ACTION ITEM: If a line in the data below includes the string "Tank", please return a copy of it.

Records contained in a dataset
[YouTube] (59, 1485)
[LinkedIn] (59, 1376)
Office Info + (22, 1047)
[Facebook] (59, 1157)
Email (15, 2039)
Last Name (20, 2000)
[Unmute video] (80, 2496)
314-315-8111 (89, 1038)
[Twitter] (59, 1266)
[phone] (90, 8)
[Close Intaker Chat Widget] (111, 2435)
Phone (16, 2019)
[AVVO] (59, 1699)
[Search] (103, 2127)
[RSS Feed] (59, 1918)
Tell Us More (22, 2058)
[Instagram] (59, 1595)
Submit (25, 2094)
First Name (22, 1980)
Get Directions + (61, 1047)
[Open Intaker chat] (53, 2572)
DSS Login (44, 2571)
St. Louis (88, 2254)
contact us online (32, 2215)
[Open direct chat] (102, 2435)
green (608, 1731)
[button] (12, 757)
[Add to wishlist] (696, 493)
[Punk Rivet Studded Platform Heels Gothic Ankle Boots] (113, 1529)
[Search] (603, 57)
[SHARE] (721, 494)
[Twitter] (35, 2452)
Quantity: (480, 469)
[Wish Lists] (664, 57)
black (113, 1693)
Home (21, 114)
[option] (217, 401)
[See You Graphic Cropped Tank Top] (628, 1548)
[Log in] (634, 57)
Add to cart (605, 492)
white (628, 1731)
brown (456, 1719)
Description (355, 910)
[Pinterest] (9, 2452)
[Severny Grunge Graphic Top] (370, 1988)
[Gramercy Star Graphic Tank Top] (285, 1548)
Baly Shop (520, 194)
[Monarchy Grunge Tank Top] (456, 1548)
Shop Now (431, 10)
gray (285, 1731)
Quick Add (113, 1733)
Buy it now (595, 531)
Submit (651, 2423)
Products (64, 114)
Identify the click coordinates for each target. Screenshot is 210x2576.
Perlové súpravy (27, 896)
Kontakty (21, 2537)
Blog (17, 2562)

REPLY:
[See You Graphic Cropped Tank Top] (628, 1548)
[Gramercy Star Graphic Tank Top] (285, 1548)
[Monarchy Grunge Tank Top] (456, 1548)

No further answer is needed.